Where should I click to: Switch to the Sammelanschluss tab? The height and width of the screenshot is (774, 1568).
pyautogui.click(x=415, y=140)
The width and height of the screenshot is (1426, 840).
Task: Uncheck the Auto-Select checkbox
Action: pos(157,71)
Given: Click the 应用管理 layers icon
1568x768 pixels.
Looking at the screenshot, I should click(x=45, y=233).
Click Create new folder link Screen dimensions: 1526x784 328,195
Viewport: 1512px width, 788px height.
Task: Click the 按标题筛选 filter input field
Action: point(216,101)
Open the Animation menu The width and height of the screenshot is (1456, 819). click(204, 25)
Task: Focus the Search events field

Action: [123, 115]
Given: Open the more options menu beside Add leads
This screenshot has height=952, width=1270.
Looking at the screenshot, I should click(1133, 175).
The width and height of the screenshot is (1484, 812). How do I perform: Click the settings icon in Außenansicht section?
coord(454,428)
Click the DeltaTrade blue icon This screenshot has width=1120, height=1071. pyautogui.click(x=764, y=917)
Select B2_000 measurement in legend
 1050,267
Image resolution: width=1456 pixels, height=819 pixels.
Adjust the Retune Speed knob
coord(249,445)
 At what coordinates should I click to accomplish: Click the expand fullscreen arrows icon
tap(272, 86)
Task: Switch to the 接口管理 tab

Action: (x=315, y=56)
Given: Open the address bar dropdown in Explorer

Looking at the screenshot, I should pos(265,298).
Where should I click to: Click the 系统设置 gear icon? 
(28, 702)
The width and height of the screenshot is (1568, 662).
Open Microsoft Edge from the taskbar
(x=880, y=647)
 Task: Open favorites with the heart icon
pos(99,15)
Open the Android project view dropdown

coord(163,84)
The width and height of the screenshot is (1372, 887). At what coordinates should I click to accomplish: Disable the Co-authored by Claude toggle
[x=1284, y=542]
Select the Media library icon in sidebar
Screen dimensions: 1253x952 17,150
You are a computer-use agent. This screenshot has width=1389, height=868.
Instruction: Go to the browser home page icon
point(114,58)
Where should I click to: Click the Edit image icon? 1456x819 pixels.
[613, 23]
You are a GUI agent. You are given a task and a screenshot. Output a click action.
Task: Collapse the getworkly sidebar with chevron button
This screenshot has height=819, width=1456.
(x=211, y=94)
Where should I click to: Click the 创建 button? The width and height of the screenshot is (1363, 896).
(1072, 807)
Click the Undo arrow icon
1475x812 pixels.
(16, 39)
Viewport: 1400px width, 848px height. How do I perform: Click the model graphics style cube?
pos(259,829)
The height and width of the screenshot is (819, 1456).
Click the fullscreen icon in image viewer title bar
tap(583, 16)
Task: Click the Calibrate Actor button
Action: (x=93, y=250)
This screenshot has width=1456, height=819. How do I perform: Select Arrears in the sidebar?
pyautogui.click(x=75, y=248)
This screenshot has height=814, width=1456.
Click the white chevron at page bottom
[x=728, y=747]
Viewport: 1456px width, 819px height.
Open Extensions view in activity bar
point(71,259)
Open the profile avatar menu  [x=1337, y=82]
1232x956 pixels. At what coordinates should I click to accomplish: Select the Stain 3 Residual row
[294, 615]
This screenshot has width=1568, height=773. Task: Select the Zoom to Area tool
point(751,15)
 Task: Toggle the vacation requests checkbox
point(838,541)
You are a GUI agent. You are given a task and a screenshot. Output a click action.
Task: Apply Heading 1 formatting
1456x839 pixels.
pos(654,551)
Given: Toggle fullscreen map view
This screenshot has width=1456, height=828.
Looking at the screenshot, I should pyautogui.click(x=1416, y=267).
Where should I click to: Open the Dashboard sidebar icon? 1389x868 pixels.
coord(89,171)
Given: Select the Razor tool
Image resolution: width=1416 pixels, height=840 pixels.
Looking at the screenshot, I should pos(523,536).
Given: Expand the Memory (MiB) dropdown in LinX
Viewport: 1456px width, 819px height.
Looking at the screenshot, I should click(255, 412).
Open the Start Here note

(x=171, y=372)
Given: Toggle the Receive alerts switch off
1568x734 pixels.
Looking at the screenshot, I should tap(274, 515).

_Prompt:_ Give back every line of the material, exactly as written.

_Response to this task:_
Where should I click to: Switch to the Sammelanschluss tab? The height and width of the screenshot is (774, 1568).
pyautogui.click(x=415, y=140)
The width and height of the screenshot is (1426, 840).
Task: Uncheck the Auto-Select checkbox
Action: pos(157,71)
Given: Click the 应用管理 layers icon
1568x768 pixels.
Looking at the screenshot, I should click(x=45, y=233).
Click Create new folder link Screen dimensions: 1526x784 328,195
Viewport: 1512px width, 788px height.
Task: Click the 按标题筛选 filter input field
Action: point(216,101)
Open the Animation menu The width and height of the screenshot is (1456, 819). click(204, 25)
Task: Focus the Search events field

Action: [123, 115]
Given: Open the more options menu beside Add leads
This screenshot has height=952, width=1270.
Looking at the screenshot, I should click(1133, 175).
The width and height of the screenshot is (1484, 812). How do I perform: Click the settings icon in Außenansicht section?
coord(454,428)
Click the DeltaTrade blue icon This screenshot has width=1120, height=1071. pyautogui.click(x=764, y=917)
Select B2_000 measurement in legend
 1050,267
Image resolution: width=1456 pixels, height=819 pixels.
Adjust the Retune Speed knob
coord(249,445)
 At what coordinates should I click to accomplish: Click the expand fullscreen arrows icon
tap(272, 86)
Task: Switch to the 接口管理 tab

Action: (x=315, y=56)
Given: Open the address bar dropdown in Explorer

Looking at the screenshot, I should pos(265,298).
Where should I click to: Click the 系统设置 gear icon? 
(28, 702)
The width and height of the screenshot is (1568, 662).
Open Microsoft Edge from the taskbar
(x=880, y=647)
 Task: Open favorites with the heart icon
pos(99,15)
Open the Android project view dropdown

coord(163,84)
The width and height of the screenshot is (1372, 887). At what coordinates should I click to accomplish: Disable the Co-authored by Claude toggle
[x=1284, y=542]
Select the Media library icon in sidebar
Screen dimensions: 1253x952 17,150
You are a computer-use agent. This screenshot has width=1389, height=868.
Instruction: Go to the browser home page icon
point(114,58)
Where should I click to: Click the Edit image icon? 1456x819 pixels.
[613, 23]
You are a GUI agent. You are given a task and a screenshot. Output a click action.
Task: Collapse the getworkly sidebar with chevron button
This screenshot has height=819, width=1456.
(x=211, y=94)
Where should I click to: Click the 创建 button? The width and height of the screenshot is (1363, 896).
(1072, 807)
Click the Undo arrow icon
1475x812 pixels.
(16, 39)
Viewport: 1400px width, 848px height. How do I perform: Click the model graphics style cube?
pos(259,829)
The height and width of the screenshot is (819, 1456).
Click the fullscreen icon in image viewer title bar
tap(583, 16)
Task: Click the Calibrate Actor button
Action: (x=93, y=250)
This screenshot has width=1456, height=819. How do I perform: Select Arrears in the sidebar?
pyautogui.click(x=75, y=248)
This screenshot has height=814, width=1456.
Click the white chevron at page bottom
[x=728, y=747]
Viewport: 1456px width, 819px height.
Open Extensions view in activity bar
point(71,259)
Open the profile avatar menu  [x=1337, y=82]
1232x956 pixels. At what coordinates should I click to accomplish: Select the Stain 3 Residual row
[294, 615]
This screenshot has width=1568, height=773. Task: Select the Zoom to Area tool
point(751,15)
 Task: Toggle the vacation requests checkbox
point(838,541)
You are a GUI agent. You are given a task and a screenshot. Output a click action.
Task: Apply Heading 1 formatting
1456x839 pixels.
pos(654,551)
Given: Toggle fullscreen map view
This screenshot has width=1456, height=828.
Looking at the screenshot, I should pyautogui.click(x=1416, y=267).
Where should I click to: Open the Dashboard sidebar icon? 1389x868 pixels.
coord(89,171)
Given: Select the Razor tool
Image resolution: width=1416 pixels, height=840 pixels.
Looking at the screenshot, I should pos(523,536).
Given: Expand the Memory (MiB) dropdown in LinX
Viewport: 1456px width, 819px height.
Looking at the screenshot, I should click(255, 412).
Open the Start Here note

(x=171, y=372)
Given: Toggle the Receive alerts switch off
1568x734 pixels.
Looking at the screenshot, I should tap(274, 515).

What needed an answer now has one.